Myself I'm leaning towards DMR. Fairly cheap hardware is available. You can get reasonably priced Chinese radios. Then move up in performance to the commercial vendors, Icom, Kenwood and Motorola, yeah they cost more but have less issues than the Chinese ones.
I have a collection of radios for D-Star, DMR, P25 and NXDN. Nothing for Fusion yet. If one is interested in P25 or NXDN your only real choice is getting a commercial grade radio. As far as I know there are no "amateur" level radios being sold for those two.
Around the Detroit area, where I'm at, there is very little P25 and NXDN activity. In fact there is exactly ONE repeater in the whole state that is listed in "Repeaterbook.com" as being NXDN enabled! I don't think it's even networked.
https://www.repeaterbook.com/repeaters/feature_search.php?state_id=26&type=NXDN
Around the west coast area of Florida NXDN seems to have a fair bit of activity.
https://www.repeaterbook.com/repeaters/feature_search.php?state_id=12&type=NXDN
There are a few P25 repeaters around.
https://www.repeaterbook.com/repeaters/feature_search.php?state_id=26&type=P25
Most of the digital voice modes seem to be mostly used on UHF. That's fortunate since its far easier to find used commercial radios that do analog/digital in the UHF versions. The VHF models are not so common. And, in my case, the VHF Kenwoods seem to be expensive relative to their UHF versions of the same radio model, particularly for hand-held radios.
At lest all of the digital radios I own can also do analog FM too. Not everyone has a digital radio you're going to talk too.
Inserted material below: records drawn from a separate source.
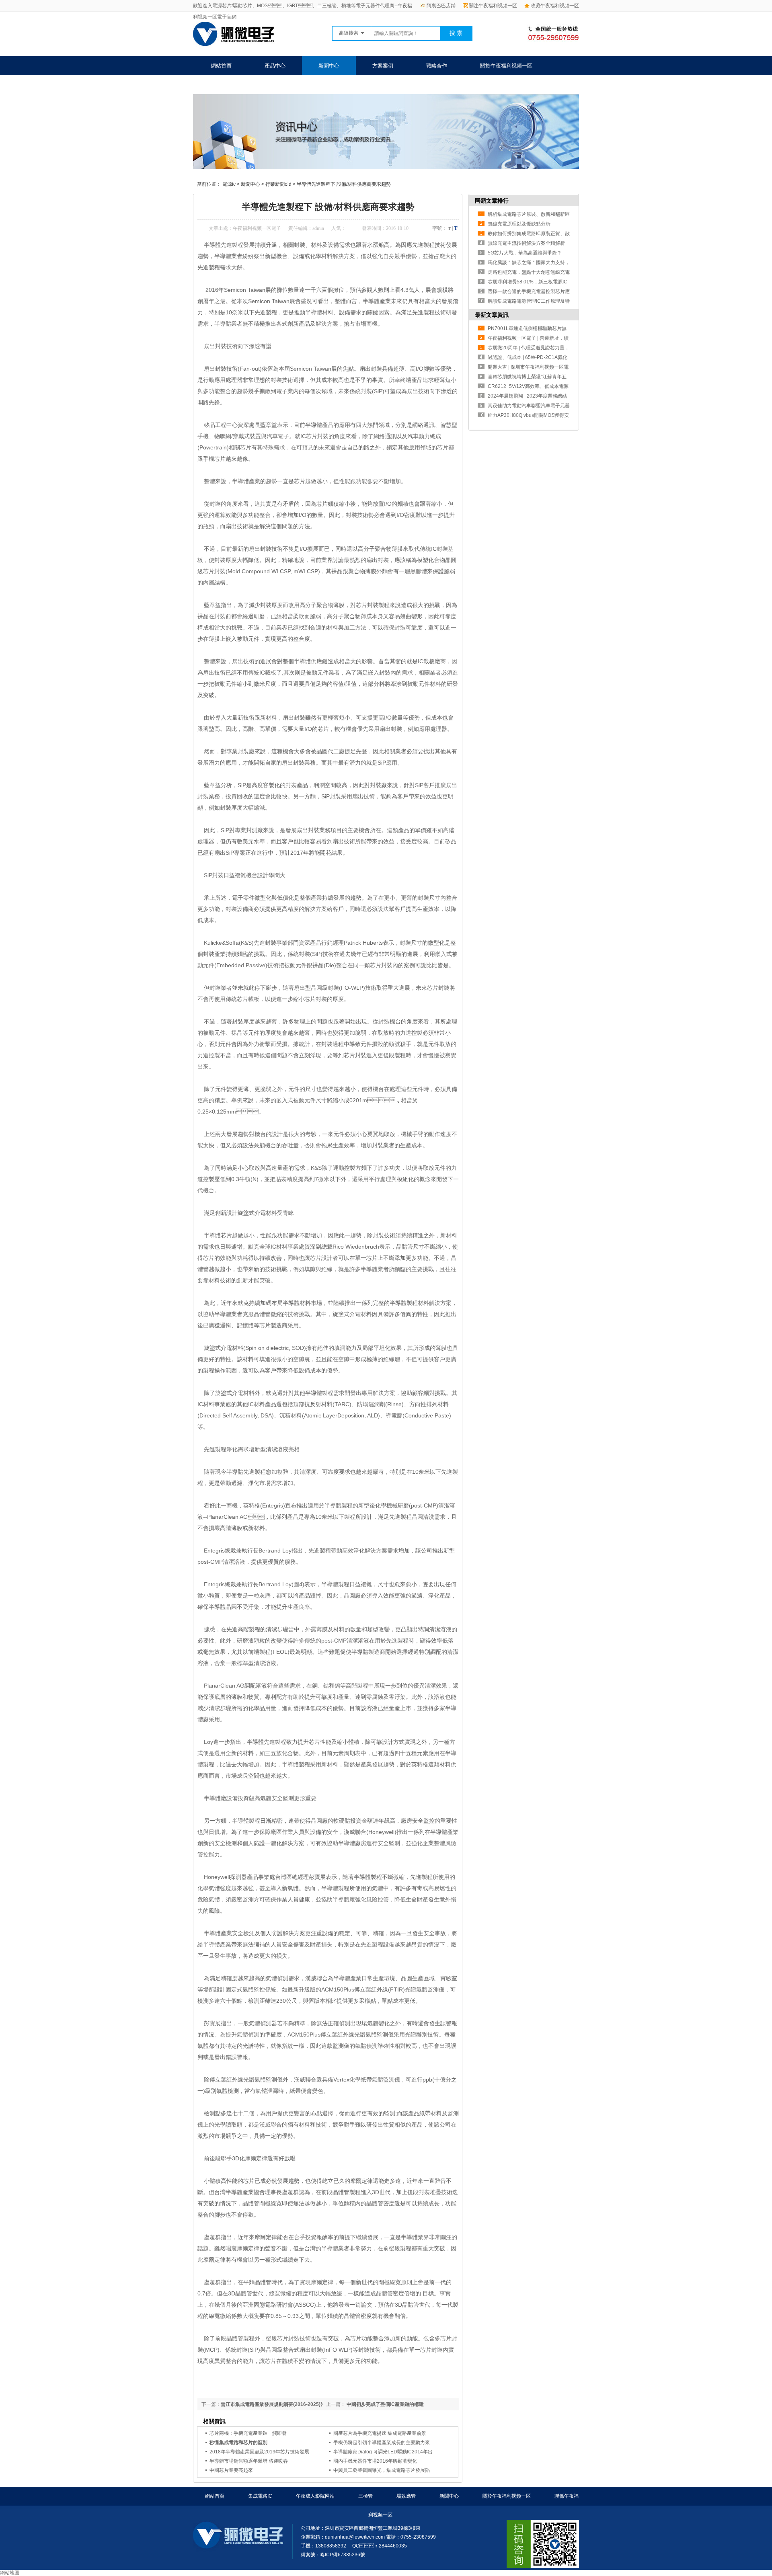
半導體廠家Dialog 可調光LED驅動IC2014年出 (383, 2452)
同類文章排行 (492, 200)
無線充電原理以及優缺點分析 (519, 224)
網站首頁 (221, 66)
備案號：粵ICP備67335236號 (333, 2555)
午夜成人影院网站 (315, 2496)
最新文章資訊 (492, 315)
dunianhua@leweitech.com (355, 2537)
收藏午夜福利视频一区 (555, 5)
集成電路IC (260, 2496)
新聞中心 (328, 66)
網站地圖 (9, 2573)
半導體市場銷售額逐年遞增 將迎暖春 (248, 2461)
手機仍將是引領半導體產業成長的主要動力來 (381, 2442)
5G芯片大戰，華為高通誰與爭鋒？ (525, 253)
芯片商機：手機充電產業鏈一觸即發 (248, 2433)
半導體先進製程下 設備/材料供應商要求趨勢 (344, 184)
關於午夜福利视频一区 (506, 66)
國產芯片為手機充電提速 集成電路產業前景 (379, 2433)
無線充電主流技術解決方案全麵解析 (526, 243)
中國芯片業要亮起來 (231, 2470)
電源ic (229, 184)
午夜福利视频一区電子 (257, 228)
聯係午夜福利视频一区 (237, 85)
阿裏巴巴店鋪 (441, 5)
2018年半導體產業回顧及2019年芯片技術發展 (259, 2452)
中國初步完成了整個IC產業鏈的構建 (384, 2404)
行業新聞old (278, 184)
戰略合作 (436, 66)
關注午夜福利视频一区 (493, 5)
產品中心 (275, 66)
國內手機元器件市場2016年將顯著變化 (375, 2461)
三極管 (365, 2496)
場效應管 (406, 2496)
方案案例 (382, 66)
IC (434, 549)
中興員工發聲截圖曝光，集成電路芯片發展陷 (381, 2470)
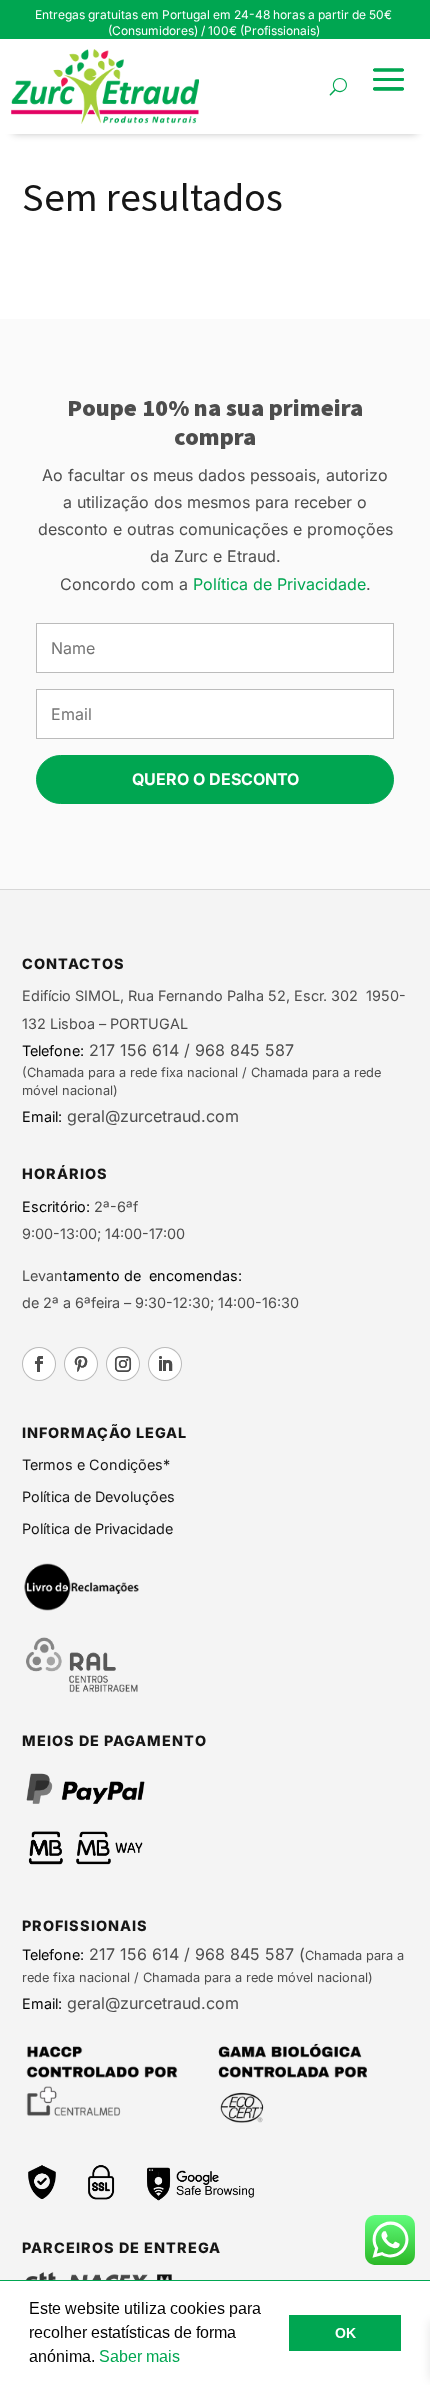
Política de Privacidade (279, 584)
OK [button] (345, 2333)
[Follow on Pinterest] (81, 1364)
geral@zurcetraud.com (150, 1116)
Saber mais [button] (139, 2356)
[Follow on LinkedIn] (165, 1364)
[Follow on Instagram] (123, 1364)
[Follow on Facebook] (39, 1364)
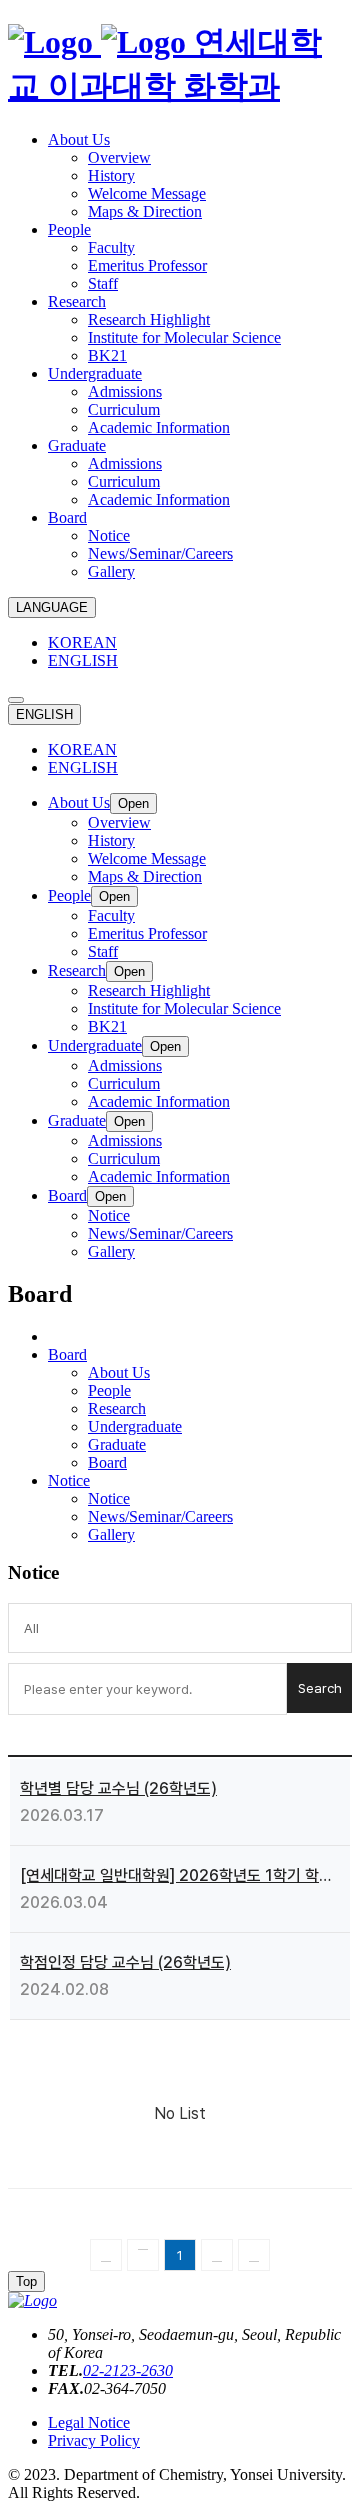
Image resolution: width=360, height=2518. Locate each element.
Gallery (111, 1534)
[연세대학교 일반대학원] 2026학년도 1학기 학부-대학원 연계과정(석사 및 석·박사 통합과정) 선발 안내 (180, 1875)
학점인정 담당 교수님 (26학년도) (125, 1962)
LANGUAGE (52, 607)
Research (117, 1408)
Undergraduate (135, 1426)
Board (107, 1462)
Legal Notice (89, 2422)
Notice (109, 1498)
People (109, 1390)
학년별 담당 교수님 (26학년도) (118, 1788)
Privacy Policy (94, 2440)
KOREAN (82, 642)
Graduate (117, 1444)
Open (133, 803)
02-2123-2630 (128, 2370)
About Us (119, 1372)
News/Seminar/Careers (160, 1516)
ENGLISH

The CON to the whole digital voice mode is if you want to use a different mode you're likely stuck buying another radio. Yes there are some out there that do more than one digital mode, and have a huge price tag, but none do all of the modes. You want to talk D-Star hang a radio for it on your belt, want to do DMR get another radio and hang it next to the other one etc. Petty soon your waist line is going to look like a Batman's utility belt full of HT's.